3000人の高校生を対象とした海外の調査では、成績が高かった生徒は、低かった生徒と比較して生活スタイルの夜型化が進行していないことが指摘されています(Wolfson、2003)。

学業成績と就床時刻

午前1時以降に就床する生徒は、上位進学校35.0%、進学校21.6%、普通校23.9%で、予想どおり、上位進学校で最も夜型が顕著でしたが、驚いたことに、上位進学校のなかでは24時以前に就床する生徒や8時間以上の睡眠をとる生徒で、英語、数学の成績が最もよいこと、就床時刻が遅い生徒ほど、成績がよくないことが判明しました(図1)。

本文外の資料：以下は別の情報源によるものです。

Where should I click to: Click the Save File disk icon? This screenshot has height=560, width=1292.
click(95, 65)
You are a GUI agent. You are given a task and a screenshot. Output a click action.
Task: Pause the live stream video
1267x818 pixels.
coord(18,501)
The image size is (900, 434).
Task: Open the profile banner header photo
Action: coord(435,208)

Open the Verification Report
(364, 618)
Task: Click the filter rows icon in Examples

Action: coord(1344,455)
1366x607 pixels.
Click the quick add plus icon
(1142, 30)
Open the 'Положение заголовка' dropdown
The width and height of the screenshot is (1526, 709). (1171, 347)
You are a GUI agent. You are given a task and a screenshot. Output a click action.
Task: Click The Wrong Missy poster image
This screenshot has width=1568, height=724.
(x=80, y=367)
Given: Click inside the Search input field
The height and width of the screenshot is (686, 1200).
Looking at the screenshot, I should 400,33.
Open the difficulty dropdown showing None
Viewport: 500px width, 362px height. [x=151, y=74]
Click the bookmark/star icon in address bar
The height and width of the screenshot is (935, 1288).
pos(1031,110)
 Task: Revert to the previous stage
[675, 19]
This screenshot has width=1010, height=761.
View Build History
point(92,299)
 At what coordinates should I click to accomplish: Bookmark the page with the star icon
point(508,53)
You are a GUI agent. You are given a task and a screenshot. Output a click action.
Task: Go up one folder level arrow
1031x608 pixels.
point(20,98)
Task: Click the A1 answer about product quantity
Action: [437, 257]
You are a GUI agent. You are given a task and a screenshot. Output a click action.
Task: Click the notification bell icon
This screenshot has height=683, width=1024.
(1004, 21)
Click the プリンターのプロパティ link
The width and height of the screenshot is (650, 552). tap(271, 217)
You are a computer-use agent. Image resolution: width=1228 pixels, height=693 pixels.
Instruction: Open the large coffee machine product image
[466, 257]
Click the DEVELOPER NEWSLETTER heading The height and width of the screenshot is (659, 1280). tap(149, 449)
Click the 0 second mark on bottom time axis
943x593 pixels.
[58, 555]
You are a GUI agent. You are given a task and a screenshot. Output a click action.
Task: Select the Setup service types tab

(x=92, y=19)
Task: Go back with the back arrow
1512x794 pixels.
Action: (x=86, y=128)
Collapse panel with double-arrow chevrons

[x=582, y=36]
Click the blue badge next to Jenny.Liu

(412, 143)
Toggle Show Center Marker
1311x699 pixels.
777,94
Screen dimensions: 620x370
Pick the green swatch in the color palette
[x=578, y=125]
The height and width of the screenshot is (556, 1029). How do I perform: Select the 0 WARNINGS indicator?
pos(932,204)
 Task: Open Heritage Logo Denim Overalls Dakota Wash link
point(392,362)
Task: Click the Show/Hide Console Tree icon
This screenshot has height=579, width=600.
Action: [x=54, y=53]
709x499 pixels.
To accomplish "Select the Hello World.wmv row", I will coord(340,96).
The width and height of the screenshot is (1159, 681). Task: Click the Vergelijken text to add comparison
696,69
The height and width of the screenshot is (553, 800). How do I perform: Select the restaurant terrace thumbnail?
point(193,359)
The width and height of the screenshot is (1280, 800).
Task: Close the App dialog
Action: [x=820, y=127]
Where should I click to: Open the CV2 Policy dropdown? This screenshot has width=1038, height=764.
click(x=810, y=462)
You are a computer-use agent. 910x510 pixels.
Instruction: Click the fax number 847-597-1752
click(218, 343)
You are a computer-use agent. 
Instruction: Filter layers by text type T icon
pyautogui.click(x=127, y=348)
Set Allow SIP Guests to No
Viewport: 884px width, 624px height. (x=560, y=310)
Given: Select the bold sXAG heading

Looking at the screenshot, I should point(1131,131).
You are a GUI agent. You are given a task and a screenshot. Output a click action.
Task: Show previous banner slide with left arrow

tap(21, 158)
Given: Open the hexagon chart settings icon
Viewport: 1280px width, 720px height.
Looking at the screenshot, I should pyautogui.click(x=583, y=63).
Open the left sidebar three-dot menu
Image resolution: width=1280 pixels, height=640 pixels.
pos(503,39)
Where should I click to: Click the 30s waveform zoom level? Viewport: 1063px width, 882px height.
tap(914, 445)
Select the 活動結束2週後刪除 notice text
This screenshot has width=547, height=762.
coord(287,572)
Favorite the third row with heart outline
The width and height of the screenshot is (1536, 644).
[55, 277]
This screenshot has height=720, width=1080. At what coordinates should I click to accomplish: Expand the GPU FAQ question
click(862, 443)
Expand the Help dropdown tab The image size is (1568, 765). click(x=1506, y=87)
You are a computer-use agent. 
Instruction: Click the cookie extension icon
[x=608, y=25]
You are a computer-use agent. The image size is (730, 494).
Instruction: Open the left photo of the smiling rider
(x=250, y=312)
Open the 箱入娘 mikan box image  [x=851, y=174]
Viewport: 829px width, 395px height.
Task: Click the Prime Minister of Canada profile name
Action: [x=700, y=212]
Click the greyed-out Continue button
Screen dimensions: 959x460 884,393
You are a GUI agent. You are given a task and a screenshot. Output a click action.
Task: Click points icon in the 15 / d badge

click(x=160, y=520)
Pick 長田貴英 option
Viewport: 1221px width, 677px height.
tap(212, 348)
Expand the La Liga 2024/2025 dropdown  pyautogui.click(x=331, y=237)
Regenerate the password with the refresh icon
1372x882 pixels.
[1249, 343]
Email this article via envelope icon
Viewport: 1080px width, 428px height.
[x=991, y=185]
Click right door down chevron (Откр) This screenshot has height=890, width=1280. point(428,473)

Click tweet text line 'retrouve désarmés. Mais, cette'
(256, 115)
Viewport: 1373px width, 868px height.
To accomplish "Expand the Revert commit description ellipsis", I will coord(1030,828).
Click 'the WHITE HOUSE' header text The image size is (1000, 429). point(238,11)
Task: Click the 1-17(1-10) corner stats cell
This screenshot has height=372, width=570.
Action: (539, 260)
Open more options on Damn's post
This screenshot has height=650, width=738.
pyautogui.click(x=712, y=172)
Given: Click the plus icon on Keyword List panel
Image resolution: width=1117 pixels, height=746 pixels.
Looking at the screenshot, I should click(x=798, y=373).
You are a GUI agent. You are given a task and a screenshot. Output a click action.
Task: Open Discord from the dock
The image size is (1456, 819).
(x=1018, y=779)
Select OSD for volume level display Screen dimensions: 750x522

次いで、上位進学校・進学校では、6~7時間睡眠をとる生徒が、平均点より点数が高いという結果でした。普通こうでは、同様の傾向は認められませんでした。

1-勉強

夜型化や睡眠時間短縮の影響は、実際の教育現場における能力発揮に関してもすでに及んでいるといえます。睡眠を犠牲にしてでも勉強を、という、ひと昔前の「4当5落神話」もいまや信憑性がありません。

生徒の睡眠不足や居眠りの対処策として、昼休みに仮眠タイムを導入した福岡県の有名進学校では、導入後、学習にとって不可欠な集中力、意欲が向上したことが報告されています。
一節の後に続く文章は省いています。